| Text to read |
#####

The rule expanded the definition of "broker" in the 2021 Infrastructure Act to include DeFi platforms, requiring them to issue 1099 forms to users and report transaction details to the IRS, originally set to take effect on January 1, 2027.
This shocked industry experts and prompted them to fight back.
Why? Seven words: technically impossible to comply.
The Biden administration specifically targeted "frontend service providers". Think MetaMask or Uniswap websites, used by millions to exchange tokens—these intuitive interfaces allow ordinary users to access decentralized protocols.
According to the rule, these frontends would need to collect names, addresses, phone numbers, and transaction details—which in a truly decentralized ecosystem, they simply cannot access.
When faced with this contradictory criticism, the IRS responded with a dismissive statement:
"Persons with technological expertise engaged in trade or business in financial services should comply with the same rules as those operating financial service businesses."
This exposed a profound misunderstanding of how decentralized systems operate. Industry leaders described it as an "irreconcilable contradiction"—requiring entities to collect information they fundamentally cannot access.
This meant platforms would either have to rebuild protocols to collect information that violates user privacy and core decentralization principles, or completely exit the U.S. market.
Biden's Treasury's last-minute extension of the rule to DeFi was seen as administrative overreach without congressional approval.

#####

| Stated task |
From the text on the IRS broker rule for DeFi, copy word for word the part that opens with the words containing "According to the" and closes with "simply cannot access.".

(Stored items)
#####

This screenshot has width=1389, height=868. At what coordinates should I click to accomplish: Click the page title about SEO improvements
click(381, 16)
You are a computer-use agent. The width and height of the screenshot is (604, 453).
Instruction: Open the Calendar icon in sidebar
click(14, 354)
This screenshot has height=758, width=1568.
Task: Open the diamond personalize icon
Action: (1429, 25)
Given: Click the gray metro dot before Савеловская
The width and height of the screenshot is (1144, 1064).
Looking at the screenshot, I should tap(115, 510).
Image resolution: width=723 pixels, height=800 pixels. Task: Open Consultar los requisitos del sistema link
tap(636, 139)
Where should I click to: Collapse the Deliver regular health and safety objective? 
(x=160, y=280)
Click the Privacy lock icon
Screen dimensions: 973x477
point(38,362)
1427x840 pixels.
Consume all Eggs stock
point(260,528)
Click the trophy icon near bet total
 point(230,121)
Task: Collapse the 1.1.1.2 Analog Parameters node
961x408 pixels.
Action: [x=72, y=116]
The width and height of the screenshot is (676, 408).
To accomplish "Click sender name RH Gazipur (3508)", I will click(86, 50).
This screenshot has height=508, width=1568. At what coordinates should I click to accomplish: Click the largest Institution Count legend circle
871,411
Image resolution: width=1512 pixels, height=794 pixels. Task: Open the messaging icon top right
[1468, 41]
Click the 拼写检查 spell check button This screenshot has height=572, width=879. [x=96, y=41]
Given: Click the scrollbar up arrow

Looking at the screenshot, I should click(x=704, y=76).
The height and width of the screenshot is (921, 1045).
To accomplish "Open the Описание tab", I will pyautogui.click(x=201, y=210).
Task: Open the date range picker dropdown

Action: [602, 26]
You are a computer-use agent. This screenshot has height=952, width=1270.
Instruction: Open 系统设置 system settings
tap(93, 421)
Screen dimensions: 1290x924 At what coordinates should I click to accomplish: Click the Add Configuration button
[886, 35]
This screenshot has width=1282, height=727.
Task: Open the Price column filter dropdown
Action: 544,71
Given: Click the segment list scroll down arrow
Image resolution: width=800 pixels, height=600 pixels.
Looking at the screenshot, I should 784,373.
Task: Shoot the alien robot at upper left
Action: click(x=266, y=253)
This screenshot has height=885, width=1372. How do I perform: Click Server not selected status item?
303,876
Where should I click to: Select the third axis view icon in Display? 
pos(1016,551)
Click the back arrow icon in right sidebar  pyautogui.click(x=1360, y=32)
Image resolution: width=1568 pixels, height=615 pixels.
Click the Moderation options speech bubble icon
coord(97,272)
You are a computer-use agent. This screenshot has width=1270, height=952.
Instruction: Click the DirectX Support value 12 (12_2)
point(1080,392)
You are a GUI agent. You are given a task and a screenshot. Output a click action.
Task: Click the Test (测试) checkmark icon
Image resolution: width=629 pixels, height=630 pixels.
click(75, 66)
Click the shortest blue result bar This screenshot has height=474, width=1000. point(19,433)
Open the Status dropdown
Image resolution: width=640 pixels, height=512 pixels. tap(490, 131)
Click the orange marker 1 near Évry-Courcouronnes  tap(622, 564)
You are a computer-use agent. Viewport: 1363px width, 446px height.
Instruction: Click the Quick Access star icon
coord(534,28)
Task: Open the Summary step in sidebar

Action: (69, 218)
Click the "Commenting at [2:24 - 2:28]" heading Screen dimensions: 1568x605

#####

| Written answer |
According to the rule, these frontends would need to collect names, addresses, phone numbers, and transaction details—which in a truly decentralized ecosystem, they simply cannot access.